At the same time HP believes it's got new tools with which its customers can attack the problem. HP's Converged Infrastructure architecture provides for managing virtual resource pools of storage through its StorageWorks storage management system. Nelson said HP's StorageWorks Division has been augmented through the July purchase of Ibrix, the maker of Fusion software. It can find underutilized storage, add it to a virtual pool and invoke it for a particular application workload.

Use of a virtual storage pool can reduce the cost per GB of storage from $3 -- $4 to $1.80, Nelson said. In a similar manner, virtual pools of network and server resources, managed centrally to scale up or scale back for certain applications, as demand dictates, can offer similar savings, she said.
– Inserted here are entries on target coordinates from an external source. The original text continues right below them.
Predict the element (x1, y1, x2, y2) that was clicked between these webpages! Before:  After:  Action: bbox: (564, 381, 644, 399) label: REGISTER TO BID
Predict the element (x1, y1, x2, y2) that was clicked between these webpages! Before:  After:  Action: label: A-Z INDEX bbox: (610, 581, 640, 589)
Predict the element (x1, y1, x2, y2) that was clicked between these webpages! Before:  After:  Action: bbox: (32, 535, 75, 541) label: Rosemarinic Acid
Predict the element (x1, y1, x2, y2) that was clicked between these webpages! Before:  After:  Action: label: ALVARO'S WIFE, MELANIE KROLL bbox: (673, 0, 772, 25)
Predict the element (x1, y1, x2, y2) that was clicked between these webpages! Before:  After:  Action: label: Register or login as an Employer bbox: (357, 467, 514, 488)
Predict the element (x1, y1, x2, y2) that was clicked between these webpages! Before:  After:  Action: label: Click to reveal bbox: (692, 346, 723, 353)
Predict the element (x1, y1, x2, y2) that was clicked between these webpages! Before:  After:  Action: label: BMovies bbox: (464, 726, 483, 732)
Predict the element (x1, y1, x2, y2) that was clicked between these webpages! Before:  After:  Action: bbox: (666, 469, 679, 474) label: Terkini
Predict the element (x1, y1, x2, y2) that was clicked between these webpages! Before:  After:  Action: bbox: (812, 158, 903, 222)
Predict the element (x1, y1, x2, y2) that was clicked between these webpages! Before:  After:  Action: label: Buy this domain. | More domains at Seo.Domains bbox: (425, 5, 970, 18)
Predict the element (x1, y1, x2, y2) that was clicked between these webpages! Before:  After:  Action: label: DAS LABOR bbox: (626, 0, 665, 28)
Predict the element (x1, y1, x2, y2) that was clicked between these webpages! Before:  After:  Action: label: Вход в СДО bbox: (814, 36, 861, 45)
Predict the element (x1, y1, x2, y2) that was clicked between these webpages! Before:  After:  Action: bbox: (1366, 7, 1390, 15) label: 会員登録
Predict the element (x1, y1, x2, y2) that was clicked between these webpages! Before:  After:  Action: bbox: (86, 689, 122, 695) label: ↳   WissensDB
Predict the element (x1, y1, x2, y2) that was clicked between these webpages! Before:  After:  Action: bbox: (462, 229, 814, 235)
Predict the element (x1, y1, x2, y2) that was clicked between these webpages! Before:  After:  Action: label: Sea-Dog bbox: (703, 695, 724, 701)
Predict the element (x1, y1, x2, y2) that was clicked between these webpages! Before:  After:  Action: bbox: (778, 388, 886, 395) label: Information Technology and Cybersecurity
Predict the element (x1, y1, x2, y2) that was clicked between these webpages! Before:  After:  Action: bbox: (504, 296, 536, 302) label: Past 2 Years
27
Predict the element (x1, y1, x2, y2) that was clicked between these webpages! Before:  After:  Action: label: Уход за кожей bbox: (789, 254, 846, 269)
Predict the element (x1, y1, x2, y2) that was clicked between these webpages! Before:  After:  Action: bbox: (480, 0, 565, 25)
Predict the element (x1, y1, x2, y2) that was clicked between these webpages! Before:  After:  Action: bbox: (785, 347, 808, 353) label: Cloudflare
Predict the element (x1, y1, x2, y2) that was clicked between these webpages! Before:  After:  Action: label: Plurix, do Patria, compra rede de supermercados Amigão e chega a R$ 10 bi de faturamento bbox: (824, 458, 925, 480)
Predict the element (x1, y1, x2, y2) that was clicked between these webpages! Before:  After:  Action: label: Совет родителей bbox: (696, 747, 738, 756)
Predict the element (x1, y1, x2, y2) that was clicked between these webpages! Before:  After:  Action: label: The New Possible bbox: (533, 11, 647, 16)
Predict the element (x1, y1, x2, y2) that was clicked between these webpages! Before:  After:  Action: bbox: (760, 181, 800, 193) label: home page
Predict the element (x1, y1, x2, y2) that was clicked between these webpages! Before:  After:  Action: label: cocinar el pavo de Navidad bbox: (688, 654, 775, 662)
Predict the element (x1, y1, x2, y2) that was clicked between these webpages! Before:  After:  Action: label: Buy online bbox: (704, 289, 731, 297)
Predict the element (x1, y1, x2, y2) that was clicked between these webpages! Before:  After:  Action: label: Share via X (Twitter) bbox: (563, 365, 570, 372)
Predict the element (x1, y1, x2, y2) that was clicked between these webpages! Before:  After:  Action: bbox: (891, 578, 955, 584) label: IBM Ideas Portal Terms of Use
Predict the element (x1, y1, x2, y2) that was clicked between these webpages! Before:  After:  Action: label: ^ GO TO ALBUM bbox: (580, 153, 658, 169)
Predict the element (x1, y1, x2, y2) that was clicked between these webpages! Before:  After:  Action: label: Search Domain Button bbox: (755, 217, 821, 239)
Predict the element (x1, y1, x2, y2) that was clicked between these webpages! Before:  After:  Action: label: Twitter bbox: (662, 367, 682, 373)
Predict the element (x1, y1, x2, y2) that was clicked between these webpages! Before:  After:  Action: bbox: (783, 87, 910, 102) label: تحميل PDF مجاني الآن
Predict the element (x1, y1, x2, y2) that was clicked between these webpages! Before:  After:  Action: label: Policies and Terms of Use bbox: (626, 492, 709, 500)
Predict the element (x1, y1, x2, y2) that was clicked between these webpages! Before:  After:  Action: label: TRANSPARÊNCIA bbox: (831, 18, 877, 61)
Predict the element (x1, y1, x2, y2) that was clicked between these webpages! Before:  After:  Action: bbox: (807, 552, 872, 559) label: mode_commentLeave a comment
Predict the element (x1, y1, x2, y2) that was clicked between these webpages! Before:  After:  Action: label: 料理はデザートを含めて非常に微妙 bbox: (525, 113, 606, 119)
The StorageWorks X9000 Network Storage System set of products can take now advantage of Ibrix capabilities to build a virtual storage pool of up to 16 petabytes, according to the announcement Wednesday.The StorageWorks SAN Virtualization Services Platform in its 3.0 version also offers a new Command View management interface, which creates virtual storage pools from capacity found in multiple StorageWorks Enterprise Virtual Arrays. This management interface can improve capacity utilization by 300%, Nelson claimed. Storage arrays are sometimes used at 30% of capacity or less, due to a tendency by storage managers to overprovision applications.

Paul Miller, VP of marketing for HP (NYSE: HPQ) Enterprise Storage, Servers and Networking, said the Converged Infrastructure architecture is "a way to build the data center of the future and deploy a cloud-like infrastructure operating system." The comment is an echo of VMware's announced intent to provide a data center operating system by coordinating management of virtualized resources through the virtual machine management layer.

HP will offer Infrastructure Operating Environment as a component of its infrastructure. IOE is a shared-services engine for automated provisioning of virtual and physical servers, equipped with network and storage connections. It focuses operations control in one command center. The core of IOE is HP's Insight Software, a set of products which can provision, deploy, and monitor BladeSystem Matrix, HP's blade unit that pre-integrates networking and storage into a blade cluster. BladeSystem is HP's unified computing system which launched last May.

Insight Dynamics has been given new features for automated provisioning of servers, automated recovery of failed servers, and automated recovery of virtual machines on HP ProLiant servers. HP works with the major virtualization vendors, including VMware's vCenter virtual machine management software and Microsoft's System Center's ability to manage Hyper-V virtual machines.

Miller, in an interview, said the infrastructure architecture includes HP FlexFabric, which consolidates multiple protocols into a single network fabric, allowing both Ethernet network data and storage data to occupy the same network. FlexFabric is a merging of technologies from the HP ProCurve family of switching devices; HP Virtual Connect, which virtualizes server I/O; and technology partner contributions.The fabric's ability to deal with more than one protocol simplifies storage network and Ethernet network operations. "There are fewer network ports, fewer cables, fewer switches" to administer, Miller said, making it easier to scale up or scale back network capabilities.

This part of the HP announcement is an echo of Cisco Systems' Unified Computing System announcements made in March, where networking and storage I/O are virtualized across one Cisco network fabric. For more comment on HP's moves in relation to Cisco, see Alex Wolfe's Global CIO commentary, "HP Revs Data Center Strategy, Stabbing At Cisco."

Miller said the HP FlexFabric brings more value to the data center than just converged networking. By reducing the amount of cables and equipment needed to implement a network fabric, IT managers can reduce their overall cost structure, reassign network resources as needed, and more quickly provision new servers.

The Converged Infrastructure architecture is also designed to improve data center power management, moving virtual machines off of underutilized servers, and shutting down other unneeded equipment.